Вор сконфуженно засмеялся и сказал:
— Да ладно. Оставим.
— И вещей не возьмете?
— Да уж ладно. Пусть себе лежат. Это верно, что с ними наплачешься.
— Ну вот и спасибо. На письменном столе стоит коробка для конвертов, голубая. Сверху там конверты и бумага, а внизу деньги. Четыре двадцатипятирублевки и три по пяти. Согласитесь, что вам бы и в голову не пришло заглянуть в эту коробку. Ну вот. Не забудьте погасить электричество, когда уйдете. Вы через черный ход прошли?
— Так точно.
— Ну вот. Так вы, уходя, заприте все-таки дверь на ключ, чтобы кто-нибудь не забрался. Ежели дворник наткнется на лестнице — скажите: «Корректуру приносили». Ко мне часто носят. Ну теперь, кажется, все. Прощайте, всего вам хорошего.

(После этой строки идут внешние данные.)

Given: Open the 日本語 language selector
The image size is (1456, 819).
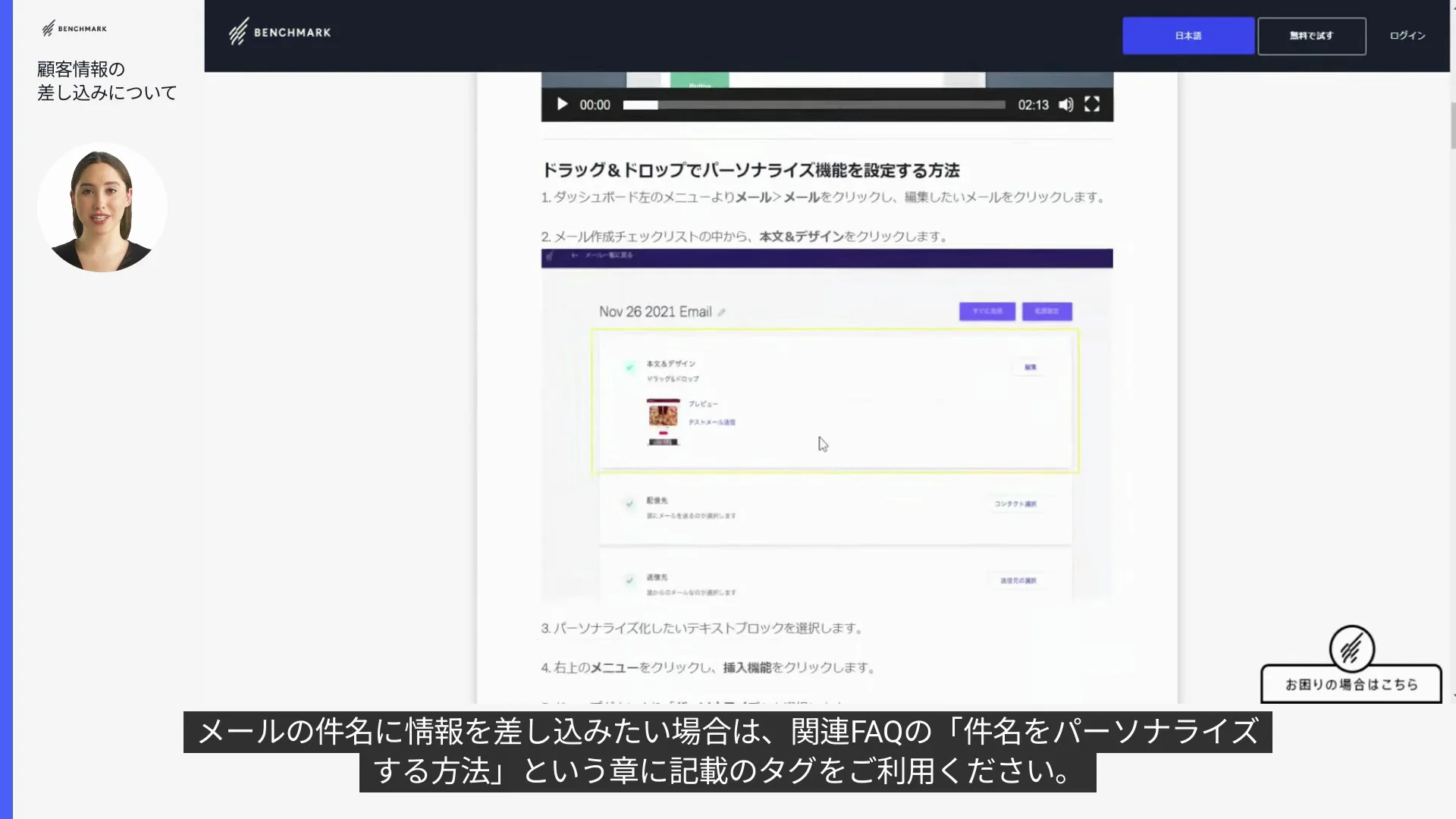Looking at the screenshot, I should (x=1188, y=35).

— А ключ куда положить от дверей?
— В левый угол, под вторую ступеньку. Будильник не испортили?
— Нет, в исправности.
— Ну и слава богу. Спокойной ночи вам.
* * *
Когда я вернулся домой, в столовой на столе лежал узел с вещами, возле него — три пятирублевые бумажки и записка:
«Будильник поставили в спальню. На пальто воротник моль съела. Взбутеньте прислугу. Смотрите же — обещали не заявлять! Гриша и Сергей».
* * *
Все друзья мои в один голос говорят, что я умею прекрасно устраиваться в своей обычной жизни. Не знаю. Может быть. Может быть.
Я — как адвокат
I
— Поздравьте меня! — сказал мне один знакомый — жизнерадостный, улыбающийся юноша. — Я уже помощник присяжного поверенного… Адвокат!
— Да что вы говорите!
— Вот вам и да что! Настоящий адвокат!
Лицо его приняло серьезное, значительное выражение.
— Не шутите?
— Милый мой… Люди, стоящие на страже законов, не шутят. Защитники угнетенных, хранители священных заветов Александра Второго, судебные деятели не имеют права шутить. Нет ли дельца какого-нибудь?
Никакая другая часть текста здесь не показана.